Exercise:
Reproduce word for word every line from the one containing "Given: Select the COLLECTION filter tab" to the final line of the data below; omit the pictures.

*****

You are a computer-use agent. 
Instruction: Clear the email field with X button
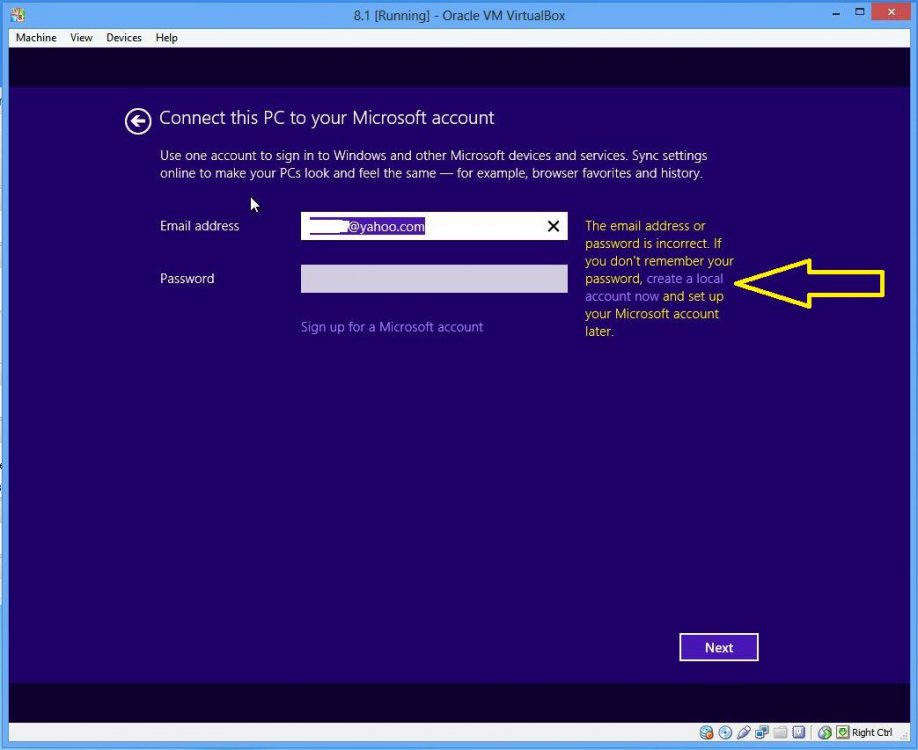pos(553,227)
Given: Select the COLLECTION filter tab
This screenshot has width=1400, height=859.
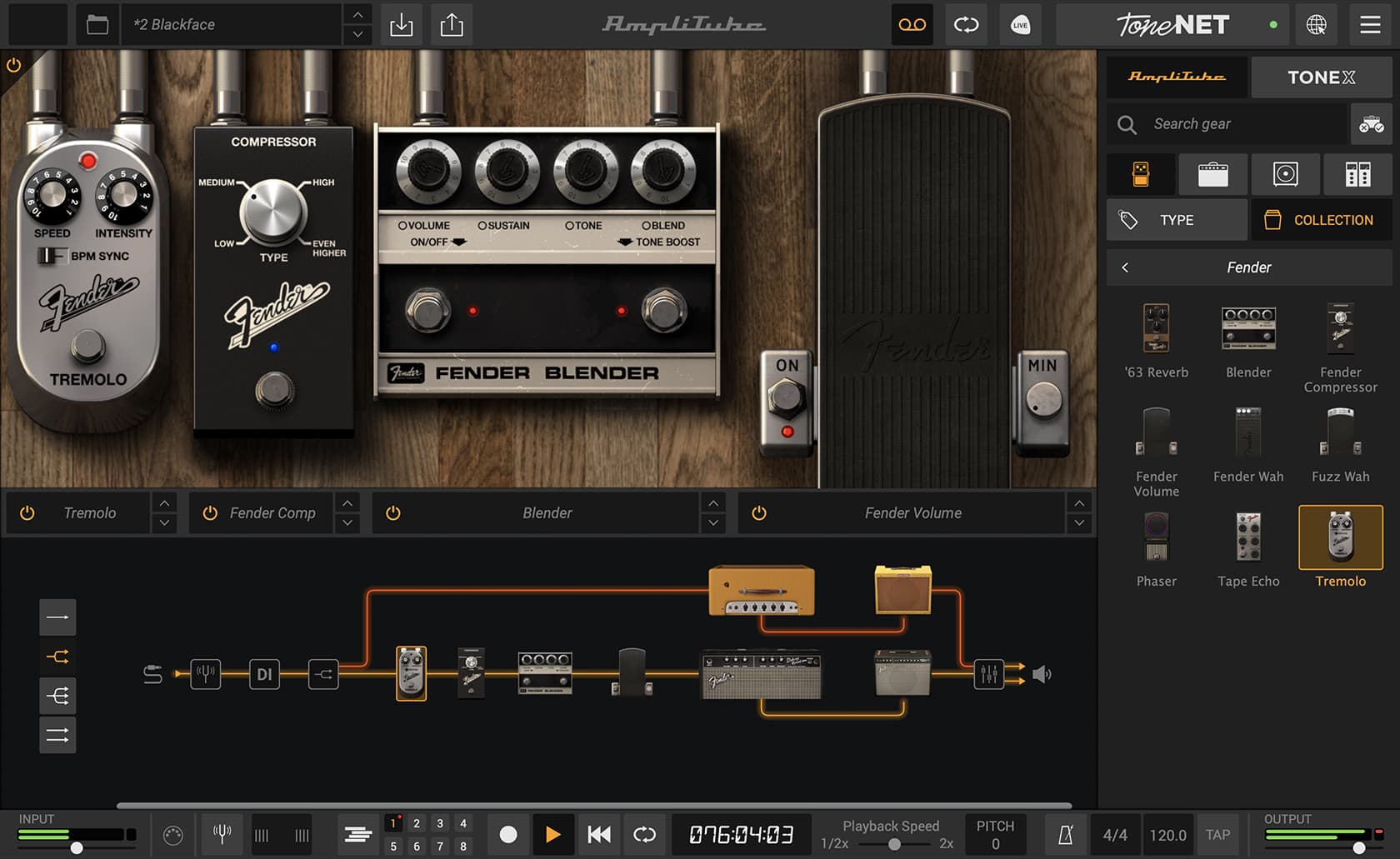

*****

Written solution:
Given: Select the COLLECTION filter tab
This screenshot has width=1400, height=859.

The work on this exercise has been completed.